M. Iltre. Señor = Mandame V. S. decir mi dictamen sobre la bondad de las carnes que sirven de abasto a esta Ciudad aviéndolas visto y reconocido en virtud de este precepto, me ha parecido que es digno el asumpto de la maior reflexión, porque es verdad que los carneros que mataban los pastores y vienen de las cercanías, quando llegan a venderse y han sido reconocidos por los vehedores destinados a este efecto y tenidos por buenos para la venta pública; también lo es, que miradas las carnes, los huesos y las mandíbulas y médulas de la res muerta por los hateros, y dadas por buenas, sanas y vendibles por los vehedores, no se diferencian sino muy poco de los carneros que se desuellan en el matadero, pues aunque la carne de aquellos sea de un rojo más apagado que la de estos, no obstante puede juzgarse que el transporte, el ayre y el sol calentándola por el camino, humedeciéndola el rocío, la alteran y hazen que parezca un poco amarilla. Pero sin embargo, de todo esto, debese sospechar que reyna alguna enfermedad epidémica en el hato y carnerada, puesto que todos los dias se ven obligados los hateros a degollar las reses en tanta copia en el campo, para conducirlas después a la ciudad. Todos los años mueren algunos carneros o los matan los pastores por verlos enfermos, pero la multitud y continuada abundancia de reses muertas cada dia se llevan a las carnicerías, hace creher que hay en el ganado alguna común enfermedad. En efecto suele esta introducirse en algunos y causar mortaldad considerable en las carneradas.
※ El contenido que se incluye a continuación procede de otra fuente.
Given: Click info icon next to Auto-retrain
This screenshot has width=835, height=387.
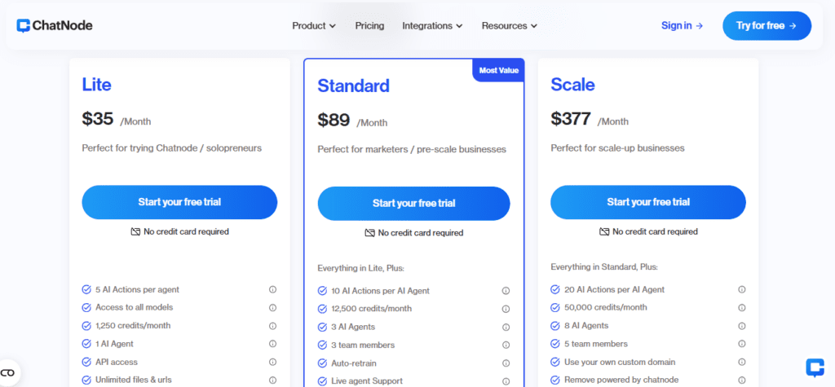Looking at the screenshot, I should pos(506,363).
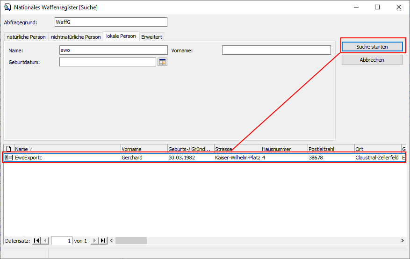Focus the Name field containing ewo
This screenshot has height=259, width=410.
[x=113, y=50]
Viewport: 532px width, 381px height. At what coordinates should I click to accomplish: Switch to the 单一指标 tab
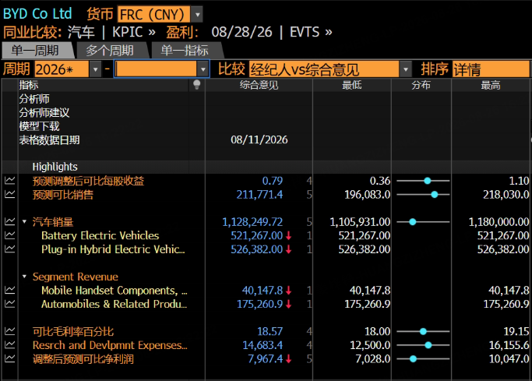pos(185,51)
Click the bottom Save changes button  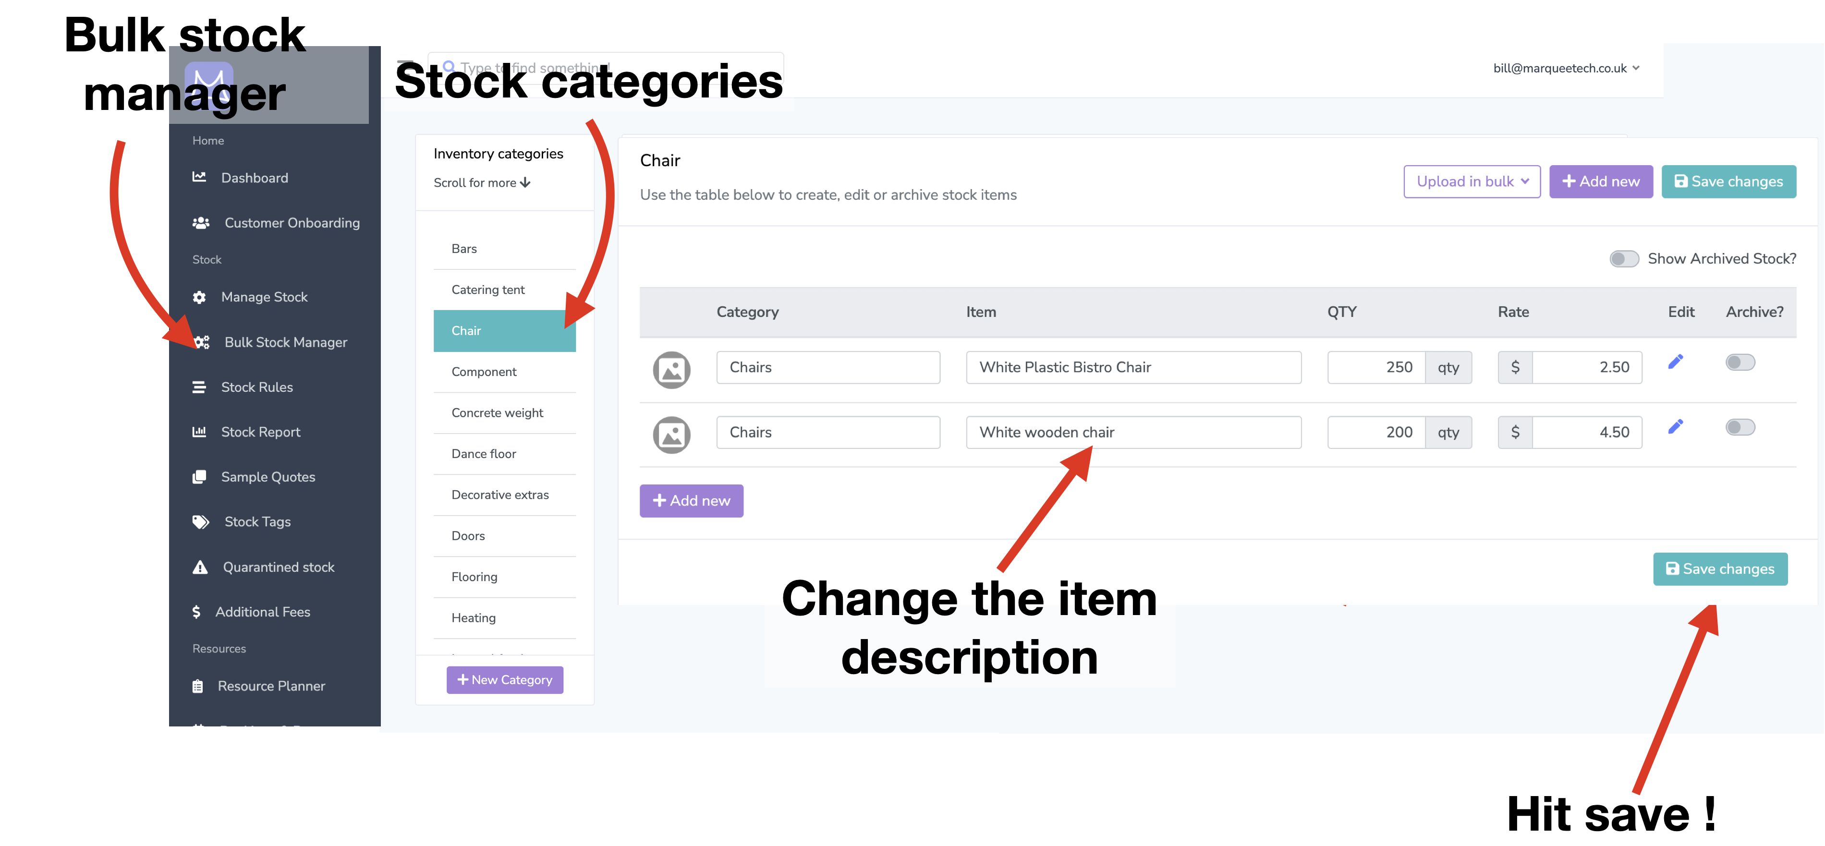tap(1719, 569)
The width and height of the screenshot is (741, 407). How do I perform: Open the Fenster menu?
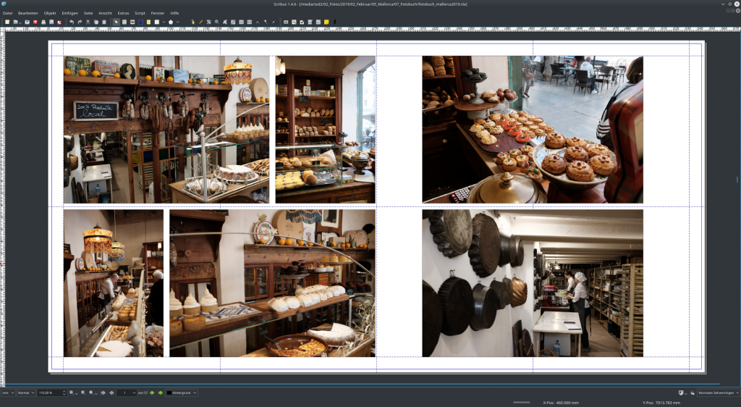[x=158, y=13]
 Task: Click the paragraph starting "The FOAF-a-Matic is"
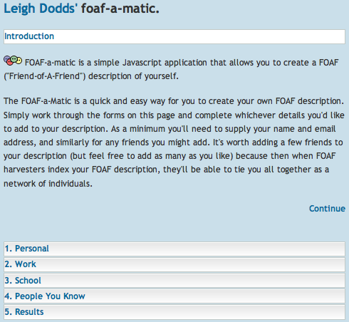point(174,142)
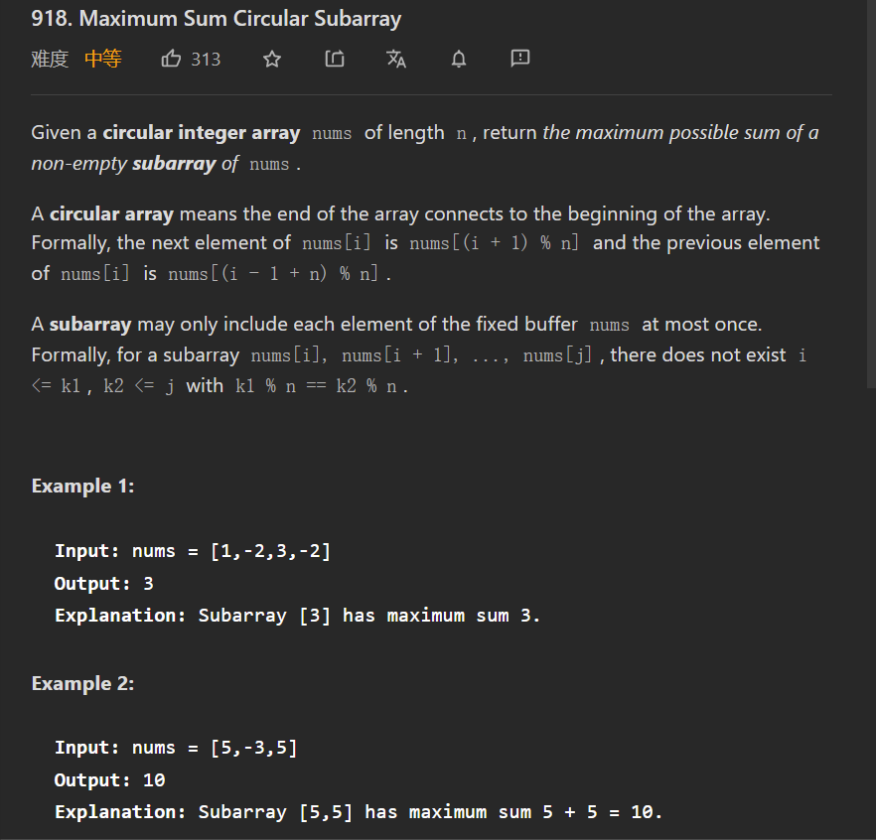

Por estos motivos sería prudencia hacer venir los hateros, pastores, carneros, y todos los que sirven de abasto la ciudad, para preguntados digeran según su conciencia, lo que sienten sobre lo arriba expuesto y especialmente sobre la enfermedad que observan en los carneros, para que sobre su relación, juntándose a mi dictamen el de aquellos otros médicos que V.S. hallase conveniente, se disponga lo más oportuno al bien del público. Así lo siento de mi estudio, julio diez de mil setecientos quarenta y cinco Dr. Andrés Piquer.?
Debemos aclarar, en relación a este último informe, que el Dr. Piquer era catedrático de Anatomía de la Facultad de Medicina, y la principal figura médica valenciana de la ilustración, autor de importantes obras y fundador, con Gregorio Mayans, de la que se llamó Academia Médica Valenciana, pasando en 1751 a Madrid al ser nombrado médico de cámara de Fernando VI.
En su testimonio, el Sr. Fernández Marmanillo, justificaba su actuación por la alarma que le había producido el gran número de carneros enfermizos y muertos que habían entrado en el matadero en los dos o tres últimos días, habiendo ordenado la visura de sus carnes a los veedores del gremio, que dijeron que la carne podía consumirse. Es curioso y aleccionador, señalar en favor del regidor Fernández Marmanillo el que hiciese constar en su testimonio, que el dictamen de los veedores dejó confuso:
?........... no obstante de hallarse instruido con la doctrina de Bobadilla, libro tercero, capítulo quarto, nº quarenta y ocho, de la segunda parte que es terminante ..................... pero que deseoso de cumplir con su ministerio, dispuso que el Dr. Andrés Piquer, Médico Titular de esta Iltre. Ciudad y Cathedrático de Anathomía asistiese el viernes por la mañana a las referidas carnicirías ........?.
La nota del credenciero es altamente significativa. En dos días entraron en el matadero, metidos en talegas por no poder hacerlo por su pie, nada menos que trescientos treinta y siete carneros o sus canales.
Ante todos estos testimonios e informes, el Sr. Fernández Marmanillo propuso al consistorio que:
?Se une al dictamen del Dr. Piquer juntando a él, el de los Dres. Antonio García y José Mira, que examinen a los pastores y hateros, conforme dice Piquer y luego que hagan una relación al Claustro de Medicina y de lo que resulte, se informe al ayuntamiento y se de cuenta al corregidor e Intendente, para que cada uno, según su jurisdicción, concurran y manden lo que corresponda al bien de la república, amagada por la epidemia al ganado, que sospecha dicho Dr. Piquer con algún contagio o pestilencia?.